_WHAT IS EXPECTED_
Locate each line of the records containing the word "field" and copy those lines out, treating uppercase and lowercase as different.

====================

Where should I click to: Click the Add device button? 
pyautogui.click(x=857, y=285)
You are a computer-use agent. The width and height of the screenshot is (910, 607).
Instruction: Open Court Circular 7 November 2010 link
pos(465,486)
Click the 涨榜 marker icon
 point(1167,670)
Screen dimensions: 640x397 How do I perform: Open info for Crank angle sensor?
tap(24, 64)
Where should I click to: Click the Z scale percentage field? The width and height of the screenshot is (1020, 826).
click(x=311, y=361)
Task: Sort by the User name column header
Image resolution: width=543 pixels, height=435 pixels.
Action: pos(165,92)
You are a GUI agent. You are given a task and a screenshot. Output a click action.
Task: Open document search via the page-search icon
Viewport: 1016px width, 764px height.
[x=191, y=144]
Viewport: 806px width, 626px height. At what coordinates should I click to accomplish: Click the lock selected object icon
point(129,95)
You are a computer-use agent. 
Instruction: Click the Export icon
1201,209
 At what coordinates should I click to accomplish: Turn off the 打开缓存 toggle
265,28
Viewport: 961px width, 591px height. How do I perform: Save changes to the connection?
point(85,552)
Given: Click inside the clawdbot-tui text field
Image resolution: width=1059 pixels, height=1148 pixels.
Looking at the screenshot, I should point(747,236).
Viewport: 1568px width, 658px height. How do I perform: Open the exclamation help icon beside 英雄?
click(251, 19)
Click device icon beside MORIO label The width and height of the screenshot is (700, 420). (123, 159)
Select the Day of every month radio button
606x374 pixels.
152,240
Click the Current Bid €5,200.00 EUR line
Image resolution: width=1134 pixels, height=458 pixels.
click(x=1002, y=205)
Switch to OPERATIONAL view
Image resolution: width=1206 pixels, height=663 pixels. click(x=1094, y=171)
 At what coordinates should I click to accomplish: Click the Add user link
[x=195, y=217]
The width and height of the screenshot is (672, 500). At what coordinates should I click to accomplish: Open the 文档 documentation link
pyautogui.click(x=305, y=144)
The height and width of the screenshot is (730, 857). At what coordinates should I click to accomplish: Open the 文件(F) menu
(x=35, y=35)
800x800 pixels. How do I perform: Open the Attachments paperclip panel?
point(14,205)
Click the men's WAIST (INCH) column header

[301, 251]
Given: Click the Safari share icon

====================

_SOLUTION FOR THIS PROBLEM_
Where should I click to: Click the Z scale percentage field? The width and height of the screenshot is (1020, 826).
Given: Click inside the clawdbot-tui text field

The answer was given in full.